Como cozinhar: lave as castanhas, coloque numa panela, cubra com água e leve ao fogo. Cozinhe por cerca de 20 minutos ou até ficar macia à mordida.  Com uma faca de legume, faça um corte na casca e aperte para a castanha escorregar.  Embale e congele ou use imediatamente.



Cogumelos com monguba

2 colheres (sopa) de manteiga
2 colheres (sopa) de molho de soja (shoyu)
250 g de castanhas de monguba cozidas
500 g de cogumelos variados ou de um só tipo  –  de paris, pleurotus, shiimegi
Meia pimenta dedo-de-moça sem sementes cortada em tirinhas
Meia xícara de cebolinha picada

Numa frigideira coloque a manteiga e o shoyu, leve ao fogo e misture até a manteiga derreter. Junte as castanhas e misture bem. Em seguida, acrescente os cogumelos (se usar cogumelo-de-paris, coloque-o uns 2  minutos antes que os demais). Misture  e deixe cozinhar por cerca de 2 minutos ou até que fiquem macios. Prove o sal e junte mais shoyu se necessário.  Desligue o fogo, junte a pimenta e a cebolinha. Sirva com arroz branco.

Rende: 4 porções 

29 comentários:

Patricia Kovacs disse...

Nossa, como já vi dessa fruta caída no chão por aí! E, claro, a gente nunca arrisca porque ninguém arrisca ("se tá jogado fora é porque não serve!")
Outra curiosidade que tenho é sobre uma fruta redonda, marrom, que tem umas flores grandes, exóticas e cheirosas. A fruta até parece um coco, sua polpa é branquinha. Aqui no Rio é fácil encontrar essa árvore (ou já foi mais fácil, o atual prefeito andou acabando com a nossa flora urbana). Essa fruta é comestível também?
Agora estou ansiosa por encontrar a monguba!
Amei o seu blog! Estou seguindo e compartilhando.

Unknown disse...

Oi Neide, que satisfação ler o seu texto, tão bem escrito, tratando da monguba! Maravilha! Na Fazendinha temos um pé de monguba que nos oferece sempre muitas castanhas deliciosas, além da sombra que nos protege um pouco do calor. Suas flores são realmente muito bonitas. Há uns dias atrás colhi umas castanhas que caíram na horta (se confundiam mesmo com os seixos) e preparei alguns pães integrais na Fazendinha
para as crianças. Elas adoraram. Muito obrigado, Neide, por tudo o que você faz em nome de uma alimentação saudável, saborosa e sustentável, parabéns! Vamos plantar e colher mongubas! Fraterno abraço.

Suzana disse...

Neide,

Aprendi muito mais com você através do seu blog do que com vários professores que conheci durante a minha graduação em biologia.
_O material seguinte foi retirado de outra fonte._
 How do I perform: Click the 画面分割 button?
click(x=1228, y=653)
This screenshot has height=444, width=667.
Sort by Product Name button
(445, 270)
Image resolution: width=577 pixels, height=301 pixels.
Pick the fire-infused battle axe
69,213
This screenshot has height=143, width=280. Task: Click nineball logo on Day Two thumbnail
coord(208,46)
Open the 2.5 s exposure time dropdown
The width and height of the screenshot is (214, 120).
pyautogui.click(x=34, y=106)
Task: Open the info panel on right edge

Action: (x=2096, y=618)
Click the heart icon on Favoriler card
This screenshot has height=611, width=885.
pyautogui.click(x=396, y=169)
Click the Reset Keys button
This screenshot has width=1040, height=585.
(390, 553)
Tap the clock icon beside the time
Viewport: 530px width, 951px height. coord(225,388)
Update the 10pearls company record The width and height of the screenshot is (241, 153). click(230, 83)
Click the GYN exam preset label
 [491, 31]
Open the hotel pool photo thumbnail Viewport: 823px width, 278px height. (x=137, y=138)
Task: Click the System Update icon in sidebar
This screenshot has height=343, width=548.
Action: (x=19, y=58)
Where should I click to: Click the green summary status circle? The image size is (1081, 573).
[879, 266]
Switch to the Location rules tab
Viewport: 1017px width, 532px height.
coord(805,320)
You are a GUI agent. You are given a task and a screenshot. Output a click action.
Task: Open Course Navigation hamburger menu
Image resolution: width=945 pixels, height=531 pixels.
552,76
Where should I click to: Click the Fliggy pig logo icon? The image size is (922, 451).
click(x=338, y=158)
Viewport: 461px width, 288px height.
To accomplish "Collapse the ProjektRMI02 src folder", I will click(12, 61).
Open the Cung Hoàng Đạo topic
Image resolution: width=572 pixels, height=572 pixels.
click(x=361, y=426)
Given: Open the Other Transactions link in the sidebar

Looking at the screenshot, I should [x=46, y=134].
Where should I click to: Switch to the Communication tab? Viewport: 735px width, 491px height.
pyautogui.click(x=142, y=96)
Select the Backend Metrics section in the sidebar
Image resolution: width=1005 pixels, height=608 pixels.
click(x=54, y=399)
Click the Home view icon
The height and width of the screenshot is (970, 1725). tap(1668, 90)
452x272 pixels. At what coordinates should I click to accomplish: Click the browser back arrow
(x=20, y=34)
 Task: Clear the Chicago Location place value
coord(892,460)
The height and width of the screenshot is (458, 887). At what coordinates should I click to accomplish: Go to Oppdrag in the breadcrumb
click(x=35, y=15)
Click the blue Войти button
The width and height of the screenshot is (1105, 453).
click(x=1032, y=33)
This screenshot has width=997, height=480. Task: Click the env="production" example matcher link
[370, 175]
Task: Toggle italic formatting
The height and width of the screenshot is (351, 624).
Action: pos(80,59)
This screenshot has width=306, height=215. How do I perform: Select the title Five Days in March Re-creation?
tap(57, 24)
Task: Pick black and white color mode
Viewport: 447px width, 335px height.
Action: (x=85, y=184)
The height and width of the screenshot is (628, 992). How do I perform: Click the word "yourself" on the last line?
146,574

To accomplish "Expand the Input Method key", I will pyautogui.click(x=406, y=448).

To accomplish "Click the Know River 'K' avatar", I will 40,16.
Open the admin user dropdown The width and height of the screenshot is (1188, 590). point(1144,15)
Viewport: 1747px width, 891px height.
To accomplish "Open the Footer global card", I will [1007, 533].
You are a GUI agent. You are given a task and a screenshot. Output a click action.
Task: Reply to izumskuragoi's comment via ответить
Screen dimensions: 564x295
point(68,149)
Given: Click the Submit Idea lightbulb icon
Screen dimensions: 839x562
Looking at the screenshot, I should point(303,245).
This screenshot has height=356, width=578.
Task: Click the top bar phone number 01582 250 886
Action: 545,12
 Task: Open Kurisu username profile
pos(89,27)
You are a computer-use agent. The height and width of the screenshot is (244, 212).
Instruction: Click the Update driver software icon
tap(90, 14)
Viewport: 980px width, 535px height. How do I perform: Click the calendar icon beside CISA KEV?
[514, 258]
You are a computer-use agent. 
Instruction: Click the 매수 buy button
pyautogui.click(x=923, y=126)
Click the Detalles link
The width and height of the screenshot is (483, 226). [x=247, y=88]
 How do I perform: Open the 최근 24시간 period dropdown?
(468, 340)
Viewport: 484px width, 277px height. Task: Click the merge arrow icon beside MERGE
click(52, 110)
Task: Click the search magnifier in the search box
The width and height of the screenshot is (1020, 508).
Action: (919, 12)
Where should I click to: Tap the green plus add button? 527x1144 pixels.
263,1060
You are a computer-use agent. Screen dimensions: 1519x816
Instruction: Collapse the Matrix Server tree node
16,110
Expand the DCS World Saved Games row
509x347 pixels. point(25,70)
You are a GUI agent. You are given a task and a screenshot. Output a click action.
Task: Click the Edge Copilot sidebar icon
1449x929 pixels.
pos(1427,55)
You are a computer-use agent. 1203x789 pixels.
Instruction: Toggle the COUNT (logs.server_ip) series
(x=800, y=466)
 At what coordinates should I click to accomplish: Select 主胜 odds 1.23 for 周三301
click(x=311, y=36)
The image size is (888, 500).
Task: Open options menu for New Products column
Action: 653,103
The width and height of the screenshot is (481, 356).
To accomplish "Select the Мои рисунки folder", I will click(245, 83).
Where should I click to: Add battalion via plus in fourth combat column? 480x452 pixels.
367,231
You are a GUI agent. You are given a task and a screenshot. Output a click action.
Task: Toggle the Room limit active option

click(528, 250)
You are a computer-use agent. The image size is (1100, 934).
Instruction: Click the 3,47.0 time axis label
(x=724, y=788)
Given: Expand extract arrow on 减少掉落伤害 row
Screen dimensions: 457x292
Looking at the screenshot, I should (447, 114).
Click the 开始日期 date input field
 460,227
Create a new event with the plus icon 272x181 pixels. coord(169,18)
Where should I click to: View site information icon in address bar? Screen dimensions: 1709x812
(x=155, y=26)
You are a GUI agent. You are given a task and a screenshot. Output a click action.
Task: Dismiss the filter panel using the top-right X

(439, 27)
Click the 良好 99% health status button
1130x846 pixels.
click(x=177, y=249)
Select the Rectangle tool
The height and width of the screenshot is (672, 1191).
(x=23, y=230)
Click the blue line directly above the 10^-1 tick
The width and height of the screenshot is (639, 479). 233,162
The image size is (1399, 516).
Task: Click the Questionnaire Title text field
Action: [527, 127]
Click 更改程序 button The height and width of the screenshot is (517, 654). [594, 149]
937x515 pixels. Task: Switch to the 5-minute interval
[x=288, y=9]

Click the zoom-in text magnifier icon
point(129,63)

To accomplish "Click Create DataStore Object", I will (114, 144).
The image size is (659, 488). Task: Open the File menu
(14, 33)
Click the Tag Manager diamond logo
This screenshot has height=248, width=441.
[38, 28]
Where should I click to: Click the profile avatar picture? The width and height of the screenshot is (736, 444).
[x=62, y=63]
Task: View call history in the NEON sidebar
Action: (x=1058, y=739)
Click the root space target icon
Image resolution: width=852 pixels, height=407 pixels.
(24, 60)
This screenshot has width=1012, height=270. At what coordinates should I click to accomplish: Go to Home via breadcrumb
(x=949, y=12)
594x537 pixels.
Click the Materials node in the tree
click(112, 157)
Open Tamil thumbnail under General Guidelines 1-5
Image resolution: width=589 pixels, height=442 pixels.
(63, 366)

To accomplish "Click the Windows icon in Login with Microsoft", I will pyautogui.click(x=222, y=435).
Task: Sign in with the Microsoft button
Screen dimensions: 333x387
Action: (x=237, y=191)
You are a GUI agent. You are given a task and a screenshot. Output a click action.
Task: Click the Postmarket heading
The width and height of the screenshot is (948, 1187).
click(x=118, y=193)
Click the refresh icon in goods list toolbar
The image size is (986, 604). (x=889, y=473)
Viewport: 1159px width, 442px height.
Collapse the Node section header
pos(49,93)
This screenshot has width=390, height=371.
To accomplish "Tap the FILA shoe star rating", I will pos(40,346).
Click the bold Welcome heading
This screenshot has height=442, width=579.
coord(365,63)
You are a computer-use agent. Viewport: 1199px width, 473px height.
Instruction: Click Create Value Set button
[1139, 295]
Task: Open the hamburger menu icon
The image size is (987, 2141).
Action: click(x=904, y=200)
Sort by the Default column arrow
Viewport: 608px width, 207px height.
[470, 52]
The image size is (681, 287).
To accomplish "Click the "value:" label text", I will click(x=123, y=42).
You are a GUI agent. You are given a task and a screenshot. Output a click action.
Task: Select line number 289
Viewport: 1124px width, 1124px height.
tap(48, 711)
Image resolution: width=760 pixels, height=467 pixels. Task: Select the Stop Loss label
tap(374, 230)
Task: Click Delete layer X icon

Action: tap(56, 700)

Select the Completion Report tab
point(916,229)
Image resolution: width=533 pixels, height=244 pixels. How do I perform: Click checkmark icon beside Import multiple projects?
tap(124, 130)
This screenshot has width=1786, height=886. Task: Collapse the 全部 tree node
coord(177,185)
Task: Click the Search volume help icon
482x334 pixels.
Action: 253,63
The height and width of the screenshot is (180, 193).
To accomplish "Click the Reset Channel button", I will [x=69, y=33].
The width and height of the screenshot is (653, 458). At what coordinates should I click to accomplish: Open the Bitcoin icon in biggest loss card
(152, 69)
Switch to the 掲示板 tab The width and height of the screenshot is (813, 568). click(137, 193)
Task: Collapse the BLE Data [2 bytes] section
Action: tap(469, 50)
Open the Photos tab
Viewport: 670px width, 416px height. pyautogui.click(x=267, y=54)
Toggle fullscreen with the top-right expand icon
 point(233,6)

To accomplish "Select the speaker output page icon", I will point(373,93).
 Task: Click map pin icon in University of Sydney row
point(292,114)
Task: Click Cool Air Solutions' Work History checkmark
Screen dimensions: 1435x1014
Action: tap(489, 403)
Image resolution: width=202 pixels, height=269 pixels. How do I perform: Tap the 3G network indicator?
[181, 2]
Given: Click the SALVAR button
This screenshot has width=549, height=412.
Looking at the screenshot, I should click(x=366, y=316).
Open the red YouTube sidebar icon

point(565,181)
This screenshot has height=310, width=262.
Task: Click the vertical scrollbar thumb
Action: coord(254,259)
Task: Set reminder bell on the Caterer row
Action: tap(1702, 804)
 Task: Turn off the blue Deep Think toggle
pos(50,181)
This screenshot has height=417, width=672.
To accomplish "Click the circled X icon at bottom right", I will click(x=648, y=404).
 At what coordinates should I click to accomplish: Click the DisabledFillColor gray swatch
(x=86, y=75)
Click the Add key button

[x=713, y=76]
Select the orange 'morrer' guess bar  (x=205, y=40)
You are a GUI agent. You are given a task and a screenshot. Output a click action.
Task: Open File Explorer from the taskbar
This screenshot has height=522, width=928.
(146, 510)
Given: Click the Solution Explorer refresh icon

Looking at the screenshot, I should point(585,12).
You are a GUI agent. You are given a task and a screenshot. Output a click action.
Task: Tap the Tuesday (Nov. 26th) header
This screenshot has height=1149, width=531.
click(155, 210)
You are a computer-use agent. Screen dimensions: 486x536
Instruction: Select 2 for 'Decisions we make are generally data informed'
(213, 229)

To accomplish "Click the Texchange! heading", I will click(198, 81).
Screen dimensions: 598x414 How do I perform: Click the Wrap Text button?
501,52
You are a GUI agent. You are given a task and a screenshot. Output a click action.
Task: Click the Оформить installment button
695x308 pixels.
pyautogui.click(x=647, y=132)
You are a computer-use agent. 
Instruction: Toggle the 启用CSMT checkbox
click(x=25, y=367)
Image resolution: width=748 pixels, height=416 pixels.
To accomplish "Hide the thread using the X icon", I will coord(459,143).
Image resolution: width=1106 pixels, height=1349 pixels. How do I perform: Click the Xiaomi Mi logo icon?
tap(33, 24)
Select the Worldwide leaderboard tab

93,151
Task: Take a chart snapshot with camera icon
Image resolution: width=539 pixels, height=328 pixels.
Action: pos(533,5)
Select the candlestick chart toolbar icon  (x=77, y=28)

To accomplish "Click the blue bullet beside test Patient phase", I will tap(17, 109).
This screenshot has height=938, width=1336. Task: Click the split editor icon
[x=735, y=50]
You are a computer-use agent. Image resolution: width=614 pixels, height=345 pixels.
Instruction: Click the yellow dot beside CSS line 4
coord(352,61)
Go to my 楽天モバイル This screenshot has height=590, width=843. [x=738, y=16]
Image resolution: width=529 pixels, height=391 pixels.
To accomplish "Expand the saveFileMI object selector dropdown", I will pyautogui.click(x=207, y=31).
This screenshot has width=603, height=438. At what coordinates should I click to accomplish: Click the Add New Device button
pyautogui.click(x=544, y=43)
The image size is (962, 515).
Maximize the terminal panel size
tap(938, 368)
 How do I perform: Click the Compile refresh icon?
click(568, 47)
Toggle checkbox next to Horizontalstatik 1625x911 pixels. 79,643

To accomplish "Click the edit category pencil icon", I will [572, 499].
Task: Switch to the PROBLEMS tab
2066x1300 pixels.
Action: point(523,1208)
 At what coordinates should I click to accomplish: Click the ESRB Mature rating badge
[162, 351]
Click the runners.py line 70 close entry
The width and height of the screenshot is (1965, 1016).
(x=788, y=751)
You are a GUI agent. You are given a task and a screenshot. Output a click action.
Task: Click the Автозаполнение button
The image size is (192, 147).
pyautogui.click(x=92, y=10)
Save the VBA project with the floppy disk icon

Sério, sinto muita gratidão por você disponibilizar conhecimento de uma forma tão atrativa =D
Deixo abaixo um vídeo do YouTube sobre agricultura Sintrópico, porque sempre faço o link entre vc e esse assunto, sintropia.
https://www.youtube.com/shared?ci=8Exjin66j8M

Alex Ribeiro disse...

Como foi bom ler esse artigo, eu sempre li para todo lado que elas são comestíveis, mas nunca indicando se em natura ou precisava de preparo e como preparara! Obrigado Neite! Mungubas são comuns aqui na cidade em praças mais antigas, aqui perto mesmo tem várias árvores gigantescas dela. <3

Marcos Medeiros disse...

Aqui em Ituiutaba / MG chamamos essa árvore de Manguva.

Foi com desconfiança que comi as primeiras castanhas, mas já sou um experiente apreciador e divulgador de suas delícias. Obrigado!

André disse...

Hoje passando por uma grande avenida em sp me deparei com elas, vários pés,com flores e frutos, achei que era cacau... lindo e como adoro plantar,e quando vejo plantas/árvores que não conheço quero saber mais, pois nem tudo é só "mato" como dizem.. pesquisei e encontrei seu blog!! Demais!! agora quero ir lá colher.. sabe quando estão maduros? Tem que esperar cair ou posso tirar?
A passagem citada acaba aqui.